Looking Forward to Chemo

Nope, haven’t lost my mind. I’m actually quite eager to get started on the chemo right away. I don’t want to give these cancer cells any more time to grow. Plus, I’m starting to feel the cancer now.

For most of this year, I’d been feeling pains on the right side of my chest. They were sharp, shooting pains where the radiation had been, and the skin around the area where the skin tumor was removed remained tender and painful to the touch. I’d also felt swelling on the back and right armpit area a number of times. I told my oncologist, my surgeon, and my reconstruction surgeon. They all said it was nerve damage caused by radiation and it was perfectly normal.

In May, I told my radiation oncologist that the pain was getting worse – the stabbing sensation was coming every 5-6 seconds and each one lasted about 2-3 seconds (yes, I timed them like labor contractions). He said that was strange, but probably just nerve damage from radiation and nothing to worry about.

I went to see a breast surgeon in the U.S. when we were there in June and she told me to take Ibuprofen. After several days, the pain went away, so we concluded it was swelling caused by nerve damage.

A few weeks ago, the swelling and tightness got worse so I stopped Dragon Boat training, thinking that I was overexerting the right arm and that was causing the pain and swelling. I also started taking Ibuprofen again. The pain stopped mostly, but the swelling took some time to go down.

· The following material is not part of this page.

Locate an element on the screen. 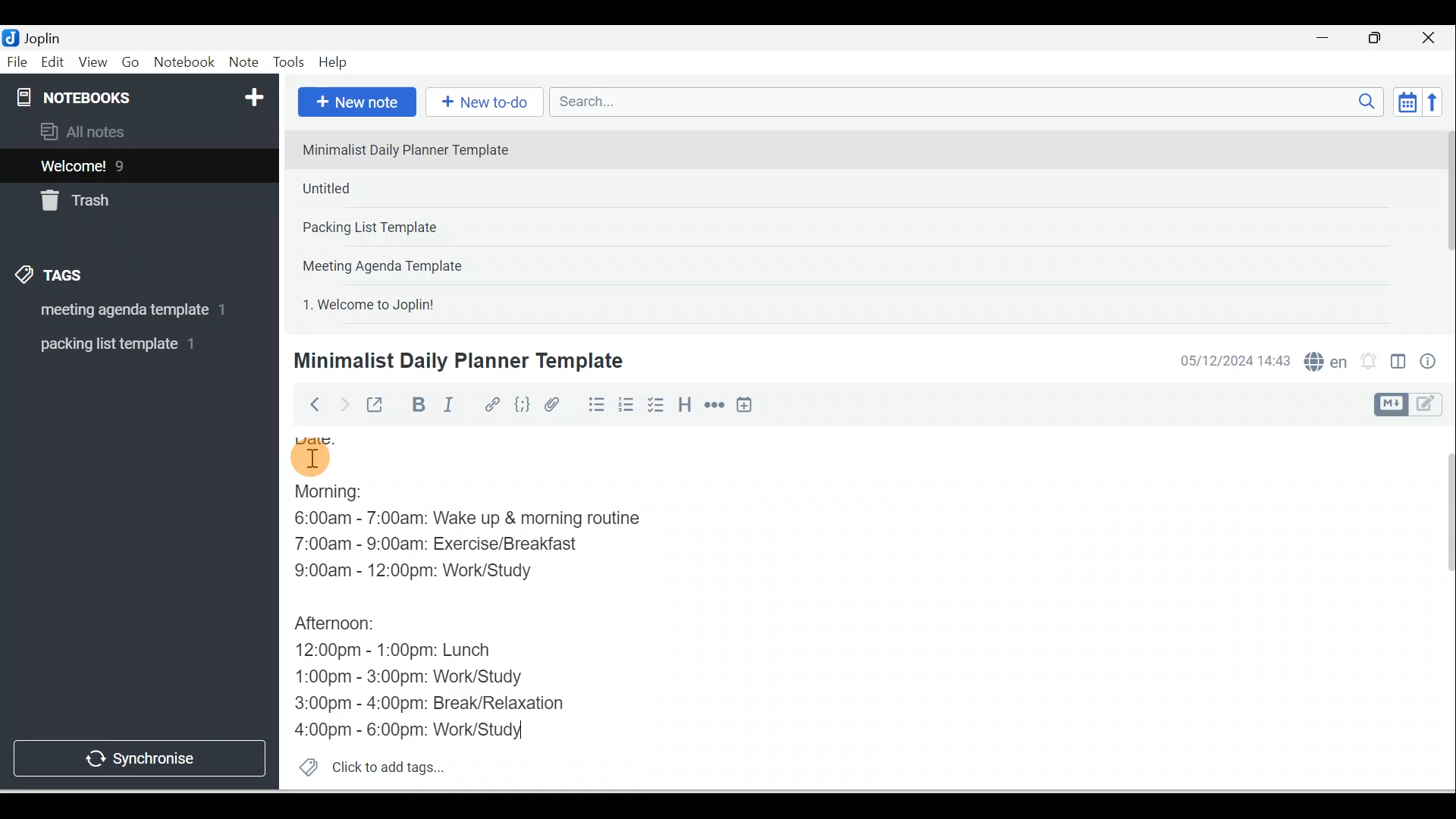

When the PET-CT scan came back positive for cancer three days ago, I stopped taking Ibuprofen. Since then, I’ve felt a dull pain deep in the chest on the right side, almost toward the back, as well as on my right collarbone, near the shoulder. And when I cough, I feel pain in the right chest.

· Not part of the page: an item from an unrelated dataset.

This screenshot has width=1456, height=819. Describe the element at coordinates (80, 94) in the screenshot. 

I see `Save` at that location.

My conclusion is that I’d been masking misdiagnosed cancer symptoms with Ibuprofen. If I hadn’t been taking Ibuprofen for the past two weeks, I might have felt this deep chest pain. Or these tumors are really growing so quickly that it’s gone from a little shooting pain to deep chest in just two weeks’ time.

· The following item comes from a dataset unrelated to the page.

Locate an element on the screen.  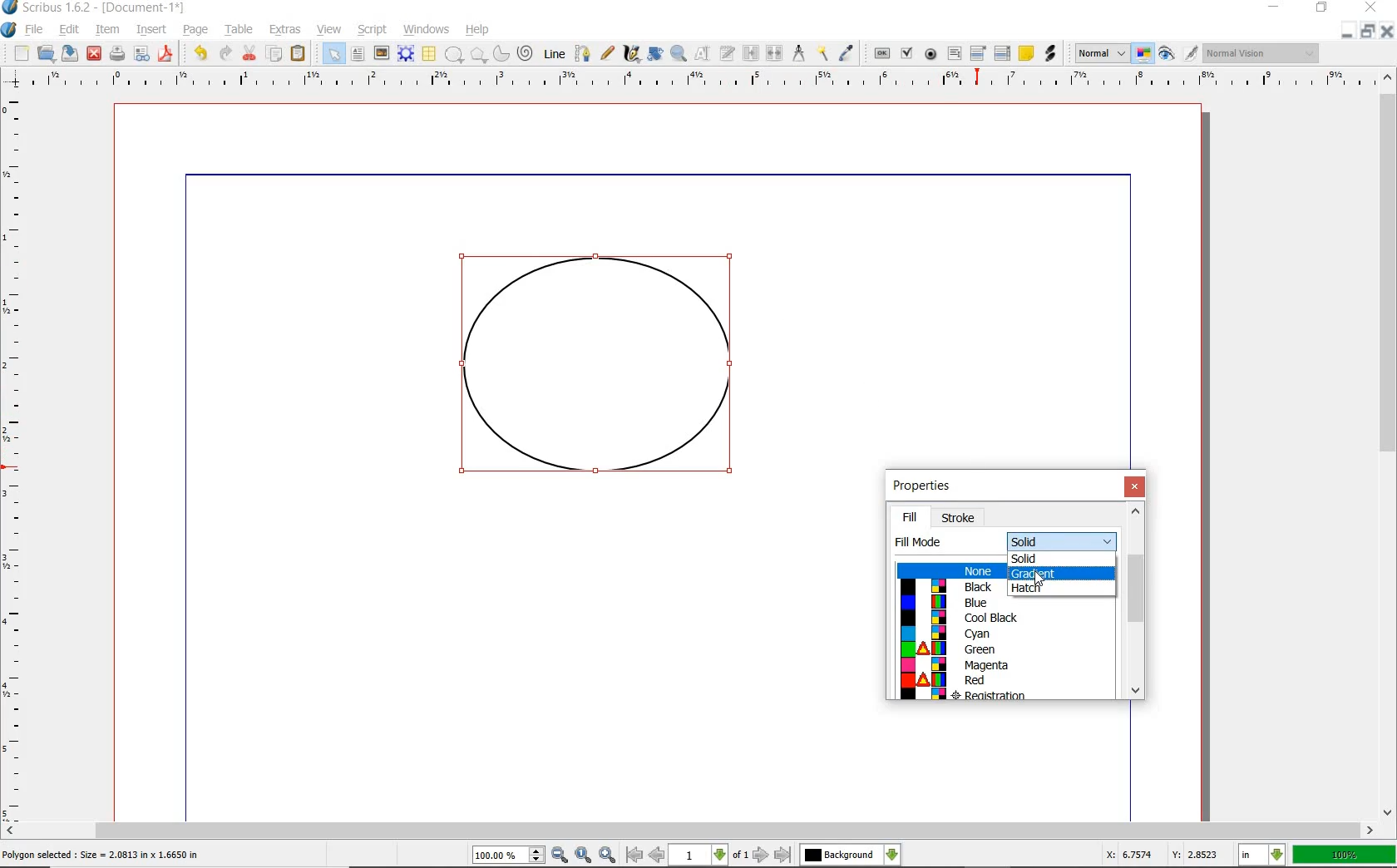
BEZIER CURVE is located at coordinates (583, 53).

So I’ve got to get started on chemo immediately. Since we know for sure now that there IS cancer in my chest and not just pinched nerves, I’m really worried about the pain I’m feeling. I could live with this pain and discomfort forever if I knew it was just damaged nerves, but knowing that it’s cancer growing inside me and trying to take over and kill me… it’s giving me the creeps.

Tony and I saw “Bourne Ultimatum” last night. We needed to get our minds off cancer. In the movie, Matt Damon’s character tells another CIA agent that is now being targeted for assassination, “They’ll come back for you. You have to run.” Then she gets on a bus to try to disappear and escape certain death. I thought how impossible a life on the run would be, always looking over your shoulder, afraid that someone will jump out from behind a door and kill you. I thought that if I were ever hunted, I couldn’t run. I’d turn around and face the fight because dying like that would be better than living a half-life in fear of death every second. And then a thought occurred to me. I just got the same warning – “They’ll come back for you.” These cancer cells will keep coming for me. Except I can’t run. I have no choice but to fight. That makes the decision a lot easier.

And the moral of the story is… I’d rather have cancer than be an ex-CIA agent on the run, targeted by my former bosses for assassination.